Sabato da dimenticare per le squadre pescaresi

26 Marzo 2017

PESCARA. Sabato nero per le pescaresi di pallanuoto. In A1 femminile prevedibile ko per il Pescara di Maurizio Gobbi battuto 11-9 nella vasca dell'Orizzonte Catania. Le biancazzurre sono rimaste...

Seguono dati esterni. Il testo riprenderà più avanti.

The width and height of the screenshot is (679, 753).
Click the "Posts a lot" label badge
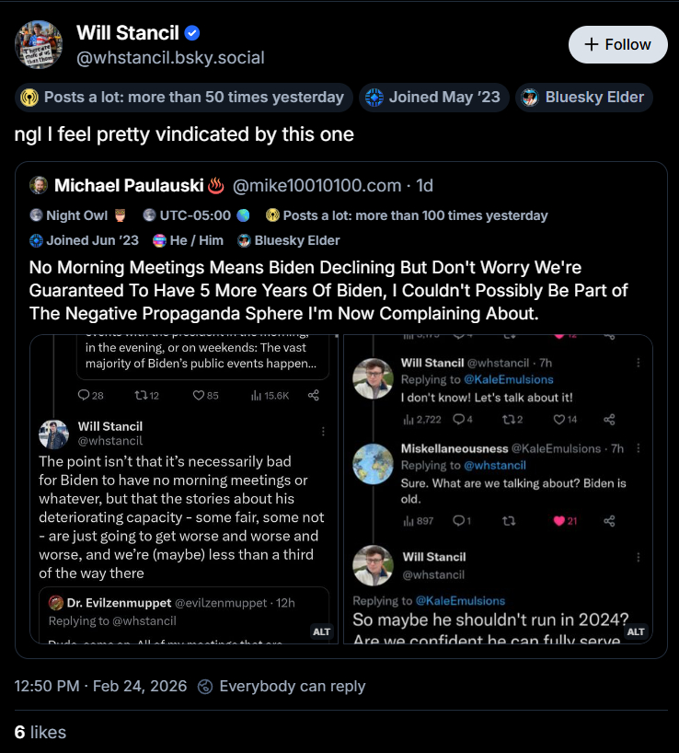point(183,97)
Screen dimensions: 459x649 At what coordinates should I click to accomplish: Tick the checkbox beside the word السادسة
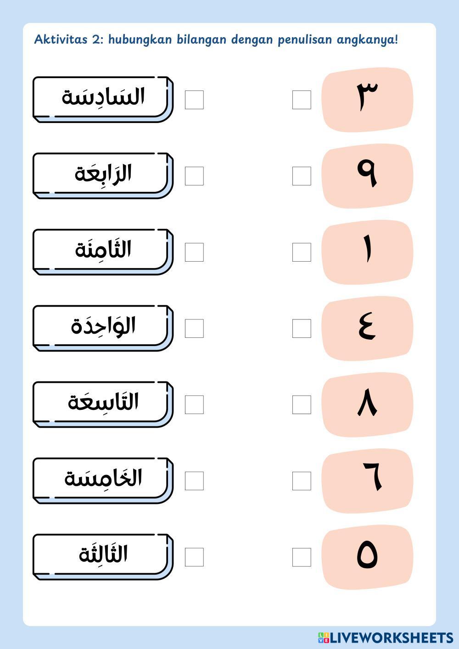tap(194, 100)
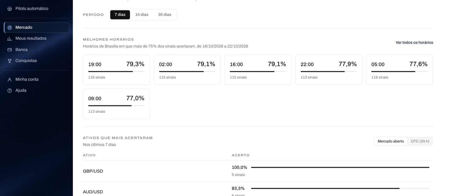Click the 22:00 time slot card
Screen dimensions: 452x196
point(329,70)
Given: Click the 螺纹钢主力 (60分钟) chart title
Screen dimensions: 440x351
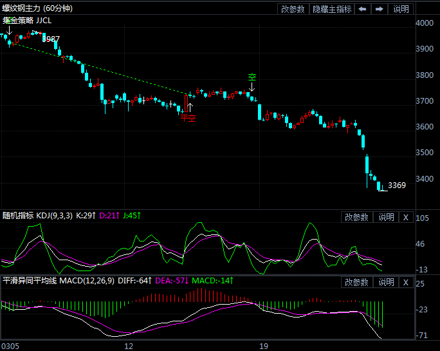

PESCARA. Sabato nero per le pescaresi di pallanuoto. In A1 femminile prevedibile ko per il Pescara di Maurizio Gobbi battuto 11-9 nella vasca dell'Orizzonte Catania. Le biancazzurre sono rimaste sempre in partita contro le pluridecorate siciliane guidate dall'ex Miceli. Lo dimostrano i parziali di 4-2, 3-4, 4-1 e 0-2 con tripletta di Apilongo e doppiette per Koide, Colletta e Zhang. Le distanze dalla zona play out rimangono di 4 lunghezze a 4 turni dal termine. In serie B maschile fa male la battuta d'arresto casalinga del Pescara nello scontro al vertice contro la Rari Nantes Napoli che ora appaia al secondo posto gli uomini del presidente Cristiana Marinelli a quota 22. Alle Naiadi finisce 5-8 (2-2, 2-1, 0-1, 1-4) con i partenopei di Elios Marsili bravi a sorprendere gli avversari nell'ultima frazione, dopo l'equilibrio dei primi tre tempi. «Siamo delusi», afferma il tecnico Francesco Mammarella, «ma ai ragazzi ho detto che non bisogna drammatizzare e che c'è da ripartire subito con convinzione, a cominciare dal derby di sabato». Non è arrivato nessun favore dal Club Aquatico che ha perso 6-2 alla Scandone con la capolista Cesport, in fuga a quota 26. Gli orange di Vasko Vuckovic si ritrovano penultimi con soli 7 punti. (m.r.)